Work required:
Starting at the line that contains "The width and" and stopping after the line that contains "coord(843,58)", rewrite those entries with "background" swapped for "foreground" and everything else unchanged, omitting the pictures from your answer.

::: Given records :::

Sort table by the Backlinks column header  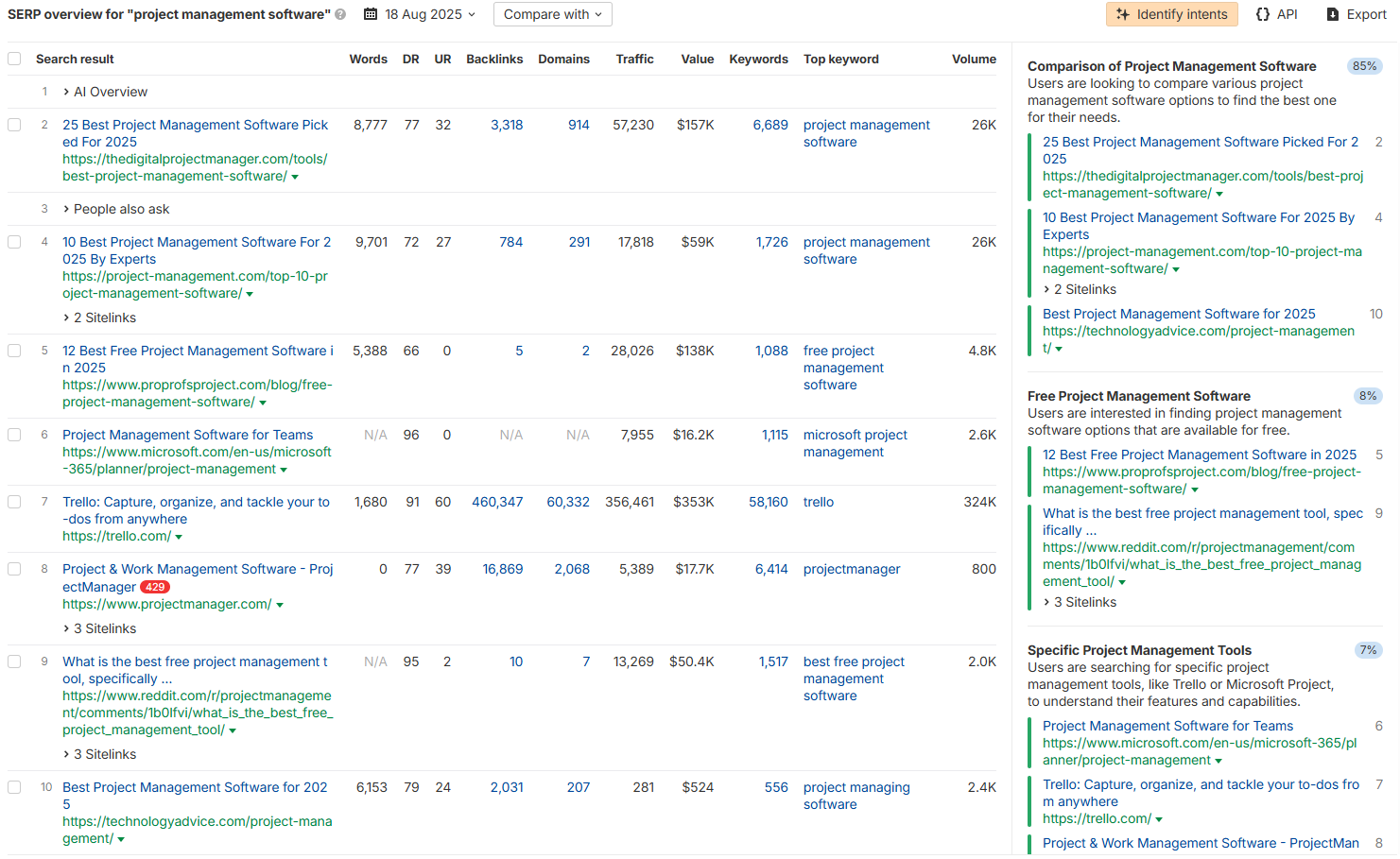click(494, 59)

:::
::: Given records :::

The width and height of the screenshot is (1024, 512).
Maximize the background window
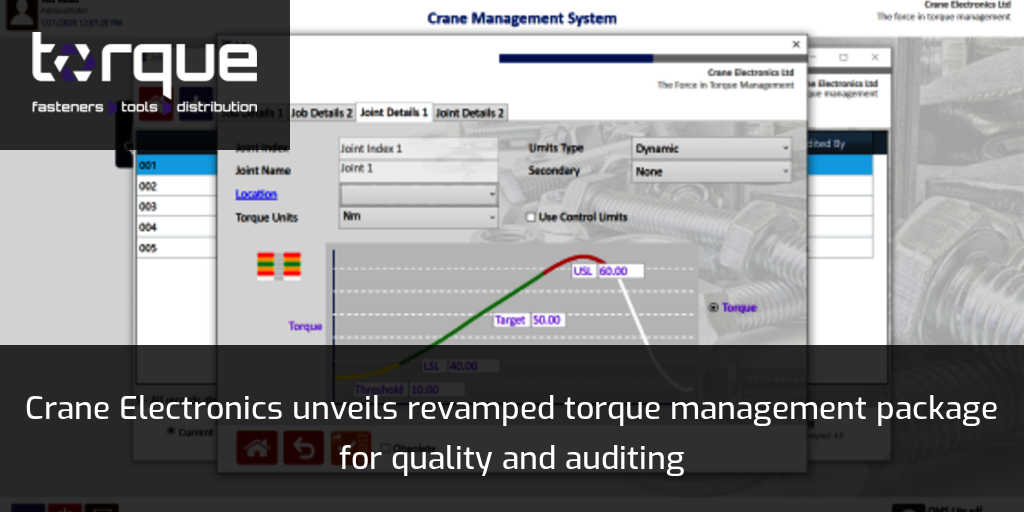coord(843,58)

:::
::: Given records :::

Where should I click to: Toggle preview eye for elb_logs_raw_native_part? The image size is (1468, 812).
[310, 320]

:::

Solution for this problem:
The width and height of the screenshot is (1024, 512).
Maximize the foreground window
coord(843,58)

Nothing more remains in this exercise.